▶ [What you should do]
Rewrite the lines starting at the one that contains "The height and width of the screenshot is (800, 450)." and ending at the close of the material, replacing "maximize-icon" with "minimize-icon" and leaving everything else unchanged.

▶ [Saved data entries]
□ □ □ □
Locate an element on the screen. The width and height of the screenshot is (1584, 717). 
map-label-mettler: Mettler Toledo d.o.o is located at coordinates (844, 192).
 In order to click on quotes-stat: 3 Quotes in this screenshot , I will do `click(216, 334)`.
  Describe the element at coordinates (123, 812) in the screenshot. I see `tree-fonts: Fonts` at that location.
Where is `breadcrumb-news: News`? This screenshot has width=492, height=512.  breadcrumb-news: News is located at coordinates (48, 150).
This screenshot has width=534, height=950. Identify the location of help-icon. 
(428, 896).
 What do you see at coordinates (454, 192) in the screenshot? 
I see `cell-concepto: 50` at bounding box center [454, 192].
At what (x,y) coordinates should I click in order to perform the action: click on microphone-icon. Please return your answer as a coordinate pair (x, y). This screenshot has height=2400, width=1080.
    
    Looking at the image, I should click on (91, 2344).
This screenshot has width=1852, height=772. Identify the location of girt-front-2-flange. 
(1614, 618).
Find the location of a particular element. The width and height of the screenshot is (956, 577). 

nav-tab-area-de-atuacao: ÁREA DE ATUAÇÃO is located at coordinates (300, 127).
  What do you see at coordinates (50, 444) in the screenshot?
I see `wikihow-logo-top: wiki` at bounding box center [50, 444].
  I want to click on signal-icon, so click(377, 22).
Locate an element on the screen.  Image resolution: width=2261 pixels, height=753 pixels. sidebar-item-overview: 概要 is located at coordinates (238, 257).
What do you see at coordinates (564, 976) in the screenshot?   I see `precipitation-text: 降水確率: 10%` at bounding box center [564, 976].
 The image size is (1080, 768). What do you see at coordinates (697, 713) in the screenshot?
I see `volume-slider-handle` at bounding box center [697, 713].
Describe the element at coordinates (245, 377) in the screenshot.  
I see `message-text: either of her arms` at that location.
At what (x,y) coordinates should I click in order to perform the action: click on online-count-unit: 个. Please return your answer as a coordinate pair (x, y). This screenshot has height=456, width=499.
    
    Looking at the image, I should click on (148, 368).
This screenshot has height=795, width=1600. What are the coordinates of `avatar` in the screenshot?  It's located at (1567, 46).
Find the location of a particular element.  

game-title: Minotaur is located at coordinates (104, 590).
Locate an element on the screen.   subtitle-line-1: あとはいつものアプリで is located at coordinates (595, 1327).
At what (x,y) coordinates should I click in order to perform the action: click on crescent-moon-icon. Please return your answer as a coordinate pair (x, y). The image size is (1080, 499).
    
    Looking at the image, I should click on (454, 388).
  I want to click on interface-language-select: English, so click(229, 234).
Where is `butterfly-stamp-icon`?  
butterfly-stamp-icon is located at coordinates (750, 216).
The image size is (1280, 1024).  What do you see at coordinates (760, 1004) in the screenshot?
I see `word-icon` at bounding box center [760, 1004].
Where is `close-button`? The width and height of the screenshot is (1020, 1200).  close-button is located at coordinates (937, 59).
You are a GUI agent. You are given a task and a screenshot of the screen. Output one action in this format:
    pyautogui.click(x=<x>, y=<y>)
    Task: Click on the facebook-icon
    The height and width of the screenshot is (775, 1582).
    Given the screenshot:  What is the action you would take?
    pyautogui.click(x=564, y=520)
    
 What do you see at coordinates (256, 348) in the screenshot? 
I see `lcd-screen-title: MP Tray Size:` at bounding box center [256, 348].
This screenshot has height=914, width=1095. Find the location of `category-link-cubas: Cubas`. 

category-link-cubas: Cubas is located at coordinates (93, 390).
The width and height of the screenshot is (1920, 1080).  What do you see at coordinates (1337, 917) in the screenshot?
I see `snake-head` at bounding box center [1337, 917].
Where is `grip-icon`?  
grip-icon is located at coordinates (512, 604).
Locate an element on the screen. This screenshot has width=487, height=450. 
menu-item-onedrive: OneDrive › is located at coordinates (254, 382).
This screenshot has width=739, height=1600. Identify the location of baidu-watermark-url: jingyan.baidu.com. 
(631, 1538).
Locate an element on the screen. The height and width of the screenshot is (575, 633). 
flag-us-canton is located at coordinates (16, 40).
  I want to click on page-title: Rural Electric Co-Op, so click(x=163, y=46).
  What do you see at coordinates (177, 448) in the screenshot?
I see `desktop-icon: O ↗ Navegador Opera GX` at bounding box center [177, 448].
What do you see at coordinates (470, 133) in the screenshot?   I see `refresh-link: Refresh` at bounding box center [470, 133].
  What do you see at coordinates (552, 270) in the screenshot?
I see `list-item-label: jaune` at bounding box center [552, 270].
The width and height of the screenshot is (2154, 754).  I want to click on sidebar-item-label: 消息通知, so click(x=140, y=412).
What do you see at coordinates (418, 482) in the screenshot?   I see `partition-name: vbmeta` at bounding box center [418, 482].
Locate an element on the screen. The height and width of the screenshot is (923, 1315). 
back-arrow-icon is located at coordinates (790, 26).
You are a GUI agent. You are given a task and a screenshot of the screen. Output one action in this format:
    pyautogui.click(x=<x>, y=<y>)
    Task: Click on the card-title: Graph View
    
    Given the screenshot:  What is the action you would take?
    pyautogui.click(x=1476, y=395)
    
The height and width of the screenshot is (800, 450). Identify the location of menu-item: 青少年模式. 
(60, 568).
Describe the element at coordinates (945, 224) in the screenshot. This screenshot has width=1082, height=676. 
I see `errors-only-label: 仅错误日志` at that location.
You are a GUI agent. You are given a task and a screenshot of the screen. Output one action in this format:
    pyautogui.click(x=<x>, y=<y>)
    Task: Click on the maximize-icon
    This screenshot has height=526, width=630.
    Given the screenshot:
□ □ □ □
▶ [Solved exercise]
The height and width of the screenshot is (800, 450). Identify the location of menu-item: 青少年模式. 
(60, 568).
Describe the element at coordinates (945, 224) in the screenshot. This screenshot has width=1082, height=676. 
I see `errors-only-label: 仅错误日志` at that location.
You are a GUI agent. You are given a task and a screenshot of the screen. Output one action in this format:
    pyautogui.click(x=<x>, y=<y>)
    Task: Click on the minimize-icon
    This screenshot has height=526, width=630.
    Given the screenshot:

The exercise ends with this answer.